STATED PROBLEM => Please revise the items below so that each "GUI agent" becomes "desktop agent", with every other part left as it is.

____

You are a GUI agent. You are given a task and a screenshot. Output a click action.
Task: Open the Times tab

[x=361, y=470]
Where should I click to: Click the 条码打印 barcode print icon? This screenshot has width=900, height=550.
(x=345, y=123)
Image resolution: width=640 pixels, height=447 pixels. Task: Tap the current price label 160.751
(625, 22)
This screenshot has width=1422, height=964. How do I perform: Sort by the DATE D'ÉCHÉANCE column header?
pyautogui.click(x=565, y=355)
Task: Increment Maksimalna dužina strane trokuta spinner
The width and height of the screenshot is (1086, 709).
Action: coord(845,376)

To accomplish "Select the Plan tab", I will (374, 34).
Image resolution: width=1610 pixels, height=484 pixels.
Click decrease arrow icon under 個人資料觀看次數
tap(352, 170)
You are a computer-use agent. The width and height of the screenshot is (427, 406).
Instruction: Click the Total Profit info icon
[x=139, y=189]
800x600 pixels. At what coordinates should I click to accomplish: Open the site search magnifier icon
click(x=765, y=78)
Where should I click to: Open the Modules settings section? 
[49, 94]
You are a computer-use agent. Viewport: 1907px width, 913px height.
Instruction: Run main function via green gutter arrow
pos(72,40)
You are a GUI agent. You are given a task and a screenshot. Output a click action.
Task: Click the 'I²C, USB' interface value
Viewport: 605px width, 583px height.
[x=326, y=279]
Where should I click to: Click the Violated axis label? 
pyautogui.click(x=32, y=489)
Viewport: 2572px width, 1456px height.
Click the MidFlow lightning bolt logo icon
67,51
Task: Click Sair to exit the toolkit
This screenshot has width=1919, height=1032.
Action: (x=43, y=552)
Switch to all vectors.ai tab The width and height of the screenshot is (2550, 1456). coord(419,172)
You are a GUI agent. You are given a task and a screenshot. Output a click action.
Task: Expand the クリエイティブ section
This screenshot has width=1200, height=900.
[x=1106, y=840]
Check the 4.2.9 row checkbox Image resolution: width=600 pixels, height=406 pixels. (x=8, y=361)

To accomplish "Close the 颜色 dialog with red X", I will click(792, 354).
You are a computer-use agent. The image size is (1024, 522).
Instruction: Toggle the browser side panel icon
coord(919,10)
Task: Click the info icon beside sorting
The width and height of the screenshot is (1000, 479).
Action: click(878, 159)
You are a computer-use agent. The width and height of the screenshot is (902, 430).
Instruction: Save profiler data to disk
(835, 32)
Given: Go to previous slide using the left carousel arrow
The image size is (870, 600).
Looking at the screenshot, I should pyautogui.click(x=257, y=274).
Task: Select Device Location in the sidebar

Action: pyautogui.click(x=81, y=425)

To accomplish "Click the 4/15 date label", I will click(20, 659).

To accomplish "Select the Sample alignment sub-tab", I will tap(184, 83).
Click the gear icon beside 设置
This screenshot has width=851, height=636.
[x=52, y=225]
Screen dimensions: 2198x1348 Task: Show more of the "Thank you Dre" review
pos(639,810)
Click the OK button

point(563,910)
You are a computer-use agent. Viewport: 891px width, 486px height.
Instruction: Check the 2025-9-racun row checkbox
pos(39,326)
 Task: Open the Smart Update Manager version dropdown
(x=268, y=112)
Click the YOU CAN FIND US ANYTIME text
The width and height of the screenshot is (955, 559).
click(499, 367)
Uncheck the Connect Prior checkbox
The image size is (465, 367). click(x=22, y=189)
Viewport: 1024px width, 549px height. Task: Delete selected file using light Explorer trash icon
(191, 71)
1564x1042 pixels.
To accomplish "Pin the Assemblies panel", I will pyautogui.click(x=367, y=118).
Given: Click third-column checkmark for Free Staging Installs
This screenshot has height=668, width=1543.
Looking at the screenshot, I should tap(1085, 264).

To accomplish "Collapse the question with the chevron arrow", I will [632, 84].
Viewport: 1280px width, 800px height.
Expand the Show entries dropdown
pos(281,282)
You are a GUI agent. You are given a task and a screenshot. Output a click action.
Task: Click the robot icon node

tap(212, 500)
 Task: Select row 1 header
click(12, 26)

____

TASK RESULT =>
You are a desktop agent. You are given a task and a screenshot. Output a click action.
Task: Open the Times tab

[x=361, y=470]
Where should I click to: Click the 条码打印 barcode print icon? This screenshot has width=900, height=550.
(x=345, y=123)
Image resolution: width=640 pixels, height=447 pixels. Task: Tap the current price label 160.751
(625, 22)
This screenshot has width=1422, height=964. How do I perform: Sort by the DATE D'ÉCHÉANCE column header?
pyautogui.click(x=565, y=355)
Task: Increment Maksimalna dužina strane trokuta spinner
The width and height of the screenshot is (1086, 709).
Action: coord(845,376)

To accomplish "Select the Plan tab", I will (374, 34).
Image resolution: width=1610 pixels, height=484 pixels.
Click decrease arrow icon under 個人資料觀看次數
tap(352, 170)
You are a computer-use agent. The width and height of the screenshot is (427, 406).
Instruction: Click the Total Profit info icon
[x=139, y=189]
800x600 pixels. At what coordinates should I click to accomplish: Open the site search magnifier icon
click(x=765, y=78)
Where should I click to: Open the Modules settings section? 
[49, 94]
You are a computer-use agent. Viewport: 1907px width, 913px height.
Instruction: Run main function via green gutter arrow
pos(72,40)
You are a desktop agent. You are given a task and a screenshot. Output a click action.
Task: Click the 'I²C, USB' interface value
Viewport: 605px width, 583px height.
[x=326, y=279]
Where should I click to: Click the Violated axis label? 
pyautogui.click(x=32, y=489)
Viewport: 2572px width, 1456px height.
Click the MidFlow lightning bolt logo icon
67,51
Task: Click Sair to exit the toolkit
This screenshot has width=1919, height=1032.
Action: (x=43, y=552)
Switch to all vectors.ai tab The width and height of the screenshot is (2550, 1456). coord(419,172)
You are a desktop agent. You are given a task and a screenshot. Output a click action.
Task: Expand the クリエイティブ section
This screenshot has width=1200, height=900.
[x=1106, y=840]
Check the 4.2.9 row checkbox Image resolution: width=600 pixels, height=406 pixels. (x=8, y=361)

To accomplish "Close the 颜色 dialog with red X", I will click(792, 354).
You are a computer-use agent. The image size is (1024, 522).
Instruction: Toggle the browser side panel icon
coord(919,10)
Task: Click the info icon beside sorting
The width and height of the screenshot is (1000, 479).
Action: click(878, 159)
You are a computer-use agent. The width and height of the screenshot is (902, 430).
Instruction: Save profiler data to disk
(835, 32)
Given: Go to previous slide using the left carousel arrow
The image size is (870, 600).
Looking at the screenshot, I should pyautogui.click(x=257, y=274).
Task: Select Device Location in the sidebar

Action: pyautogui.click(x=81, y=425)

To accomplish "Click the 4/15 date label", I will click(20, 659).

To accomplish "Select the Sample alignment sub-tab", I will tap(184, 83).
Click the gear icon beside 设置
This screenshot has width=851, height=636.
[x=52, y=225]
Screen dimensions: 2198x1348 Task: Show more of the "Thank you Dre" review
pos(639,810)
Click the OK button

point(563,910)
You are a computer-use agent. Viewport: 891px width, 486px height.
Instruction: Check the 2025-9-racun row checkbox
pos(39,326)
 Task: Open the Smart Update Manager version dropdown
(x=268, y=112)
Click the YOU CAN FIND US ANYTIME text
The width and height of the screenshot is (955, 559).
click(499, 367)
Uncheck the Connect Prior checkbox
The image size is (465, 367). click(x=22, y=189)
Viewport: 1024px width, 549px height. Task: Delete selected file using light Explorer trash icon
(191, 71)
1564x1042 pixels.
To accomplish "Pin the Assemblies panel", I will pyautogui.click(x=367, y=118).
Given: Click third-column checkmark for Free Staging Installs
This screenshot has height=668, width=1543.
Looking at the screenshot, I should tap(1085, 264).

To accomplish "Collapse the question with the chevron arrow", I will [632, 84].
Viewport: 1280px width, 800px height.
Expand the Show entries dropdown
pos(281,282)
You are a desktop agent. You are given a task and a screenshot. Output a click action.
Task: Click the robot icon node

tap(212, 500)
 Task: Select row 1 header
click(12, 26)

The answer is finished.